Published Aug 22, 2024

On Note-Taking Systems

Every productivity system eventually becomes about the gap between capturing information and actually using it. Here's what I've learned about building notes that work.

Warm amber abstract pattern representing note-taking

I’ve tried most of the popular note-taking systems. Zettelkasten, PARA, Evergreen Notes, Johnny Decimal, the Getting Things Done inbox-everything approach. Each one taught me something useful. None of them stuck exactly as prescribed.

What I’ve landed on is simpler, and it starts with a question most systems don’t ask: what do you actually want your notes to do for you?

The Problem with Capture-First Systems

Most productivity advice starts with capture. Get everything out of your head and into a trusted system. Inbox zero. The idea is that once your thoughts are recorded, you’ll be free to process them.

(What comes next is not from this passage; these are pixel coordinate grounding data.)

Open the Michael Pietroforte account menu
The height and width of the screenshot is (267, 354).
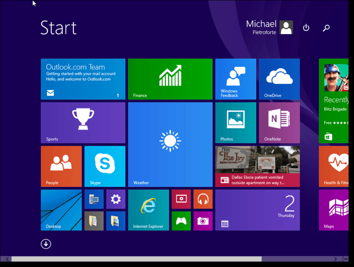point(269,27)
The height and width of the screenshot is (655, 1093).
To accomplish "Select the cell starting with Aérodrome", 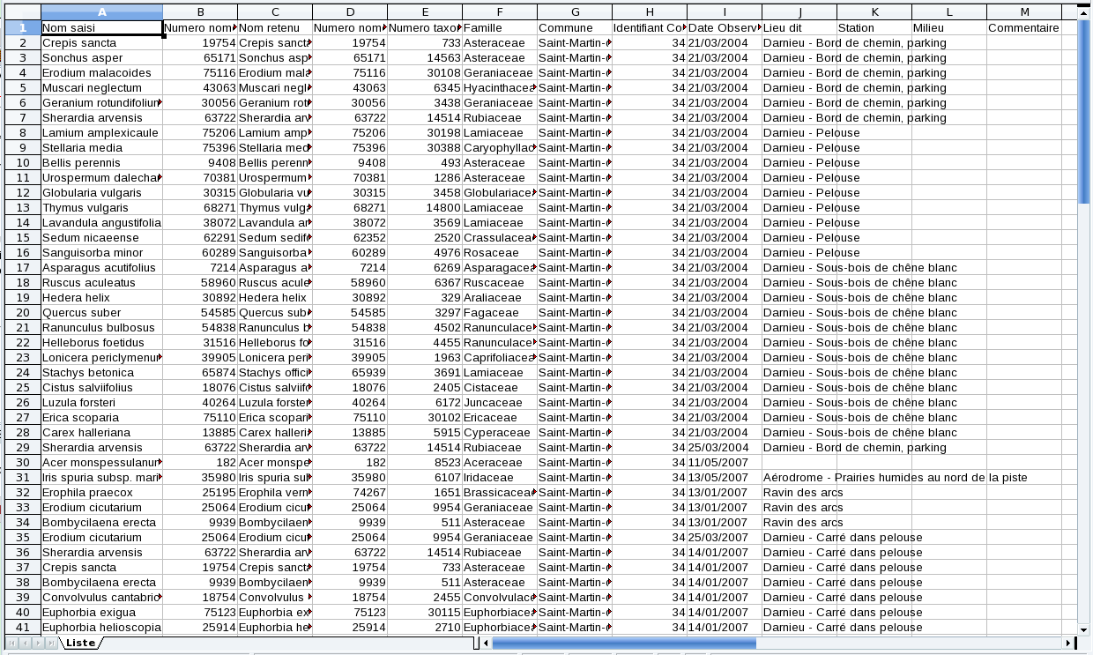I will coord(837,477).
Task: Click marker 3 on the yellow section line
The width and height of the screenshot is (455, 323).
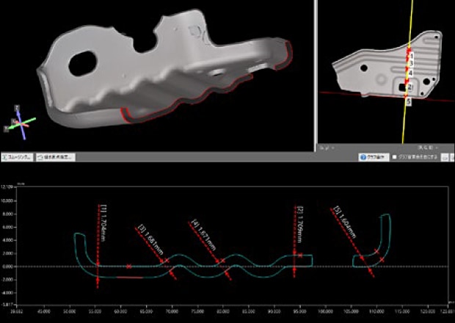Action: (x=411, y=63)
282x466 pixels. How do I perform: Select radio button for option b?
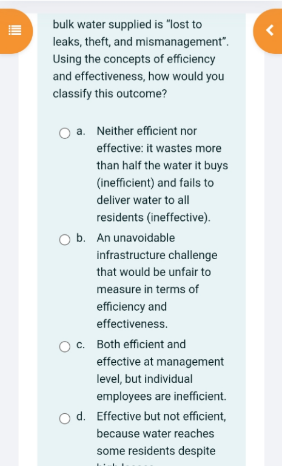click(x=65, y=240)
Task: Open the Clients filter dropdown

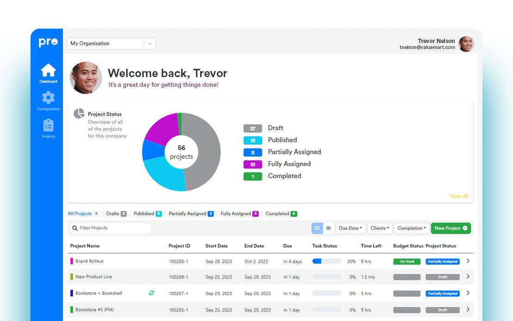Action: coord(381,228)
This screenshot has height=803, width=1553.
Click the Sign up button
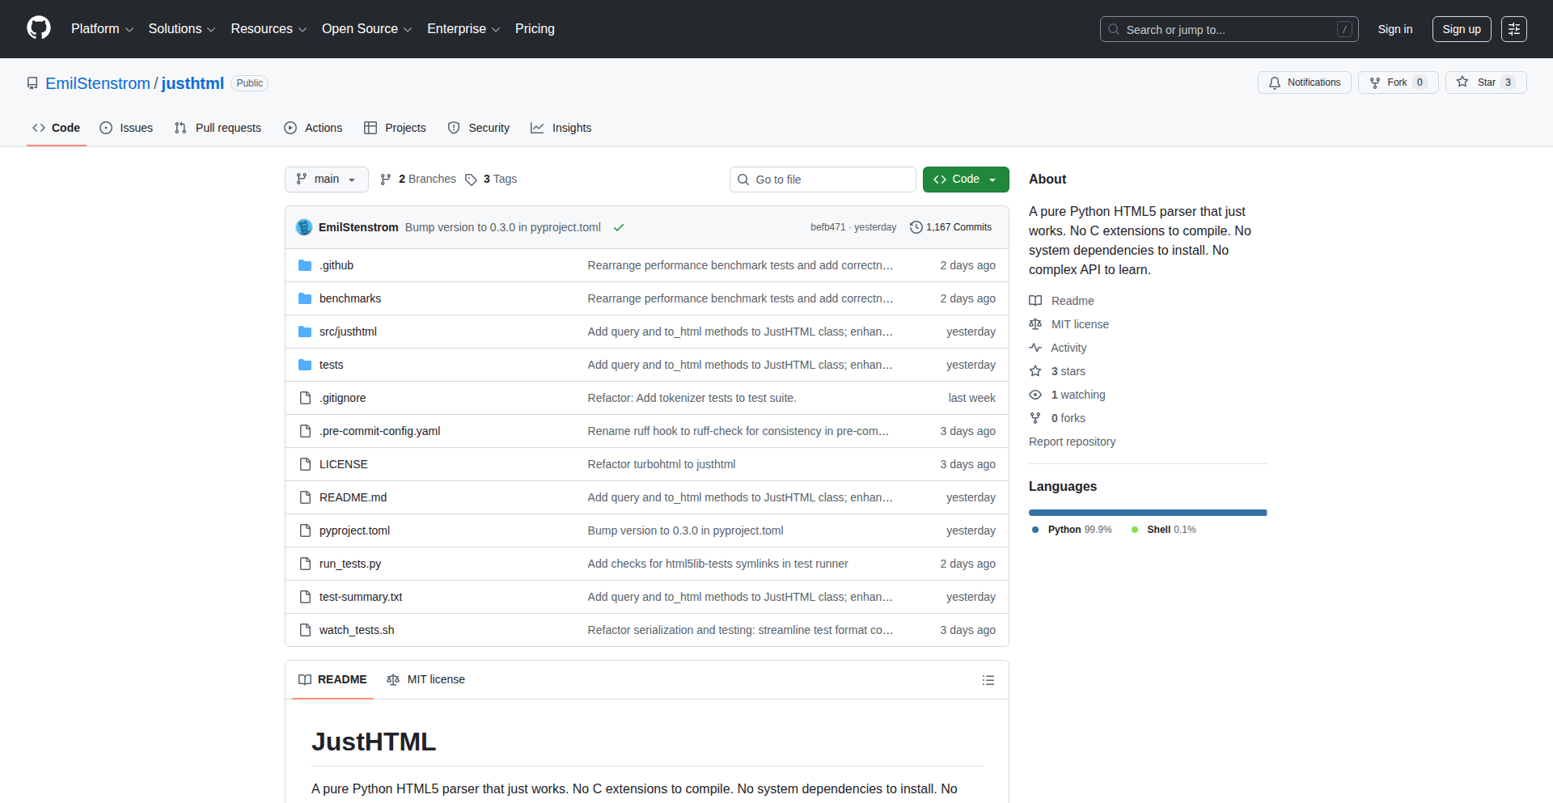point(1461,29)
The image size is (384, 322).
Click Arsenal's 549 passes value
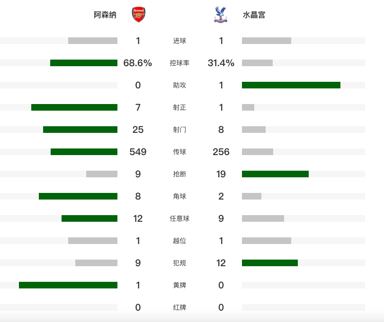pyautogui.click(x=138, y=152)
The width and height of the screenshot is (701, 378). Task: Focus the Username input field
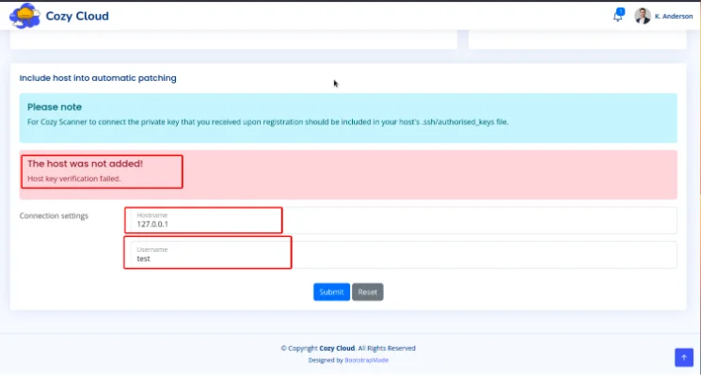click(400, 254)
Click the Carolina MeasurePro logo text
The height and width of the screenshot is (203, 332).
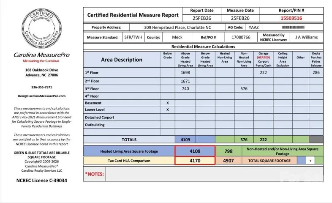41,55
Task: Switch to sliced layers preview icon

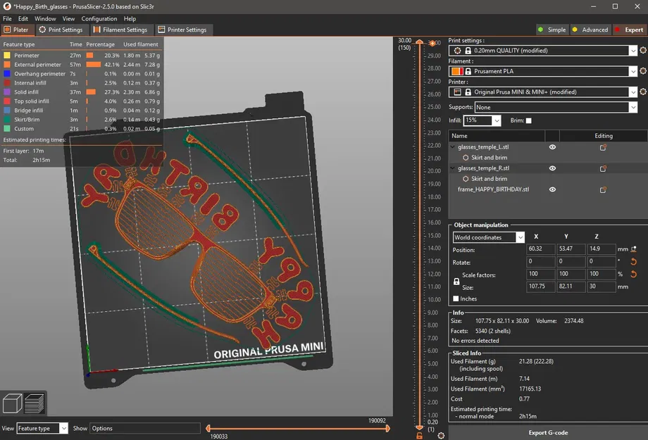Action: pyautogui.click(x=34, y=403)
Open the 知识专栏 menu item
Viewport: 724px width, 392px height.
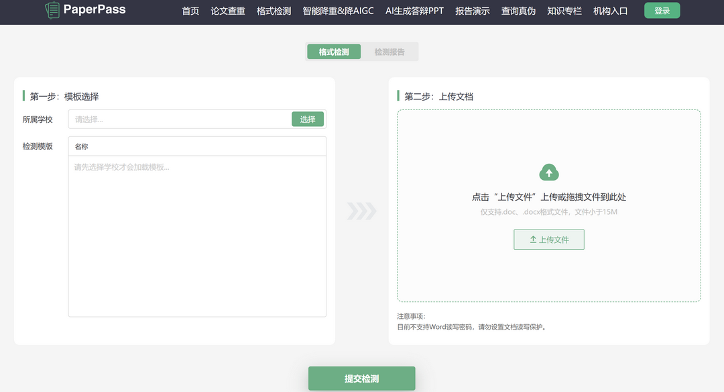[564, 11]
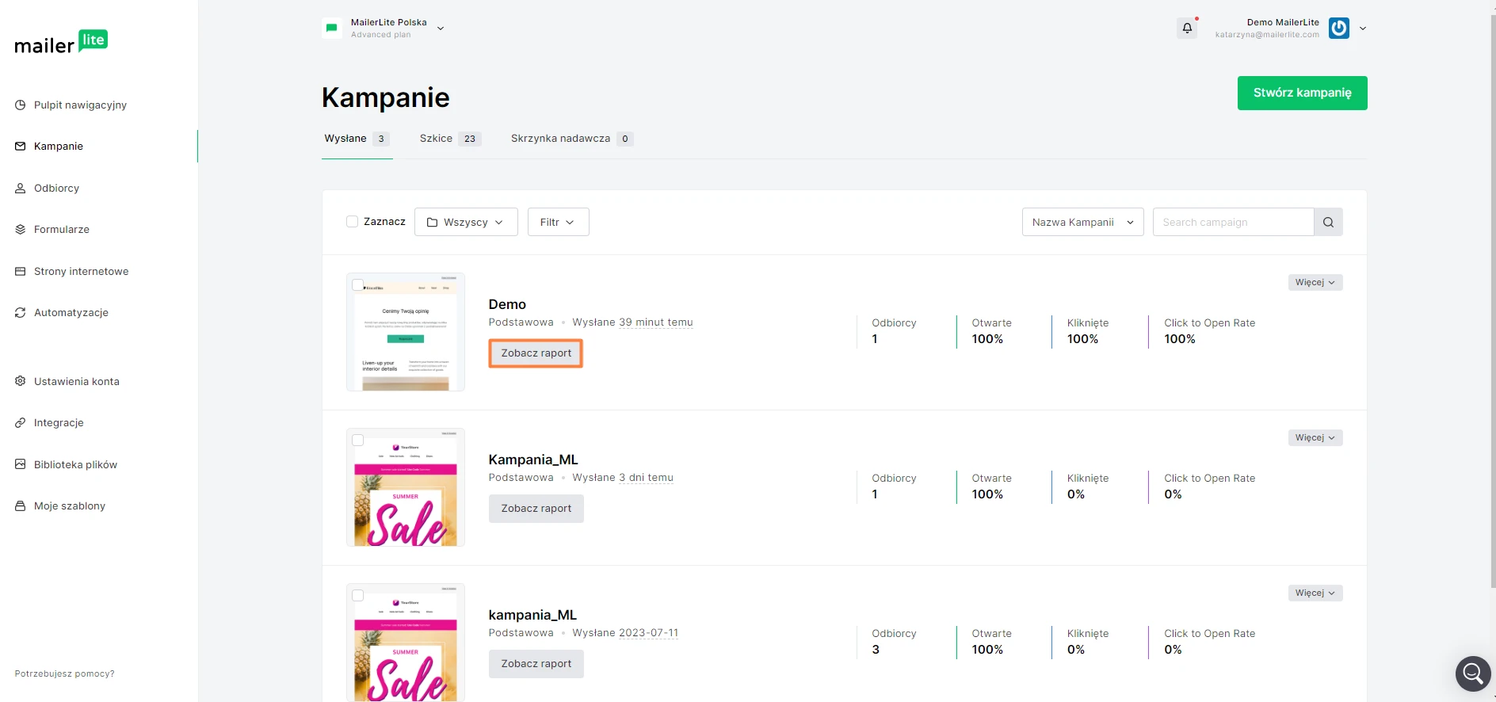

The trap is that capture is easy and processing is hard. I can take notes for months without them doing anything. A note that is never read is just anxiety with a filing system.

The real question isn’t how do I capture more — it’s how do I make what I’ve captured useful.

What Notes Are Actually For

Before picking a tool, I find it helps to separate what notes are for into three honest categories:

  • Reference — things you’ll look up later, not read start-to-finish
  • Thinking — working through a problem in writing, often disposable
  • Creating — material that feeds future writing, talks, or decisions

Most note-taking apps treat all three the same way. They shouldn’t. Reference notes want a search index and stable structure. Thinking notes want low friction and permission to be messy. Creating notes want connection to other ideas.

A System That Matches Use

What works for me:

  • Daily notes as a scratchpad for thinking and capturing. Low friction, no filing, just dated entries. If something matters, I pull it out later.
  • A small reference folder for things I look up repeatedly: command-line snippets, config templates, decisions made on recurring problems.
  • Topic notes that accumulate over time — not Zettelkasten atomic notes, but lightweight pages where related ideas cluster. If I find myself writing about the same topic twice, I consolidate.

The folders are flat. Search is faster than hierarchy, and hierarchy ages poorly.

On Tools

The tool matters less than you think, as long as it meets two criteria:

  1. It’s fast enough that reaching for it has zero friction
  2. It stores text you can export

I’ve used Obsidian, Notion, Bear, Apple Notes, and plain text files in a git repo. They all work. The difference is in how they age — Notion pages drift into complexity, Obsidian vaults accumulate plugins that break on upgrades. Plain text ages best because it has nothing to break.

The best note-taking system is the one you’ll actually open when you have a thought worth keeping.

The Most Important Habit

Write a short review at the end of each week. Not a full audit — five minutes, looking back at what you captured. What’s worth keeping? What can be deleted? What do you want to do something with?

The gap between writing a note and doing something with it is where most systems fail. A brief weekly review is the bridge.

This habit, more than any tool or folder structure, is what makes the difference between notes that accumulate and notes that compound.